Segment Open
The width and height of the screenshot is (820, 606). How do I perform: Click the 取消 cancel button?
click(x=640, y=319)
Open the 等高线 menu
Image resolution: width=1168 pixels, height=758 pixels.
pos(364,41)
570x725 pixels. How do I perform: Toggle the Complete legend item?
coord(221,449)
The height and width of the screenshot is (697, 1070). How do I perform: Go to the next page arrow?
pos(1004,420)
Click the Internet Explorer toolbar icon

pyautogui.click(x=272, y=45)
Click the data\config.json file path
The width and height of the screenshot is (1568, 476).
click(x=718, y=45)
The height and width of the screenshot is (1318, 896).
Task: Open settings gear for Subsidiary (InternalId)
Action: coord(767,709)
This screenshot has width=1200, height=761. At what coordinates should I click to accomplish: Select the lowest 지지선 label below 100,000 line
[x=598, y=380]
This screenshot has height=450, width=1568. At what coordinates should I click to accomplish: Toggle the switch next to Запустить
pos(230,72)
Segment Closed
■ **PROBLEM DETAILS**:
Copy the records above. Leave out nothing.

■ **ANSWER SPACE**:
The width and height of the screenshot is (820, 606). How do I perform: Click the 取消 cancel button?
click(x=640, y=319)
Open the 等高线 menu
Image resolution: width=1168 pixels, height=758 pixels.
pos(364,41)
570x725 pixels. How do I perform: Toggle the Complete legend item?
coord(221,449)
The height and width of the screenshot is (697, 1070). How do I perform: Go to the next page arrow?
pos(1004,420)
Click the Internet Explorer toolbar icon

pyautogui.click(x=272, y=45)
Click the data\config.json file path
The width and height of the screenshot is (1568, 476).
click(x=718, y=45)
The height and width of the screenshot is (1318, 896).
Task: Open settings gear for Subsidiary (InternalId)
Action: coord(767,709)
This screenshot has width=1200, height=761. At what coordinates should I click to accomplish: Select the lowest 지지선 label below 100,000 line
[x=598, y=380]
This screenshot has height=450, width=1568. At what coordinates should I click to accomplish: Toggle the switch next to Запустить
pos(230,72)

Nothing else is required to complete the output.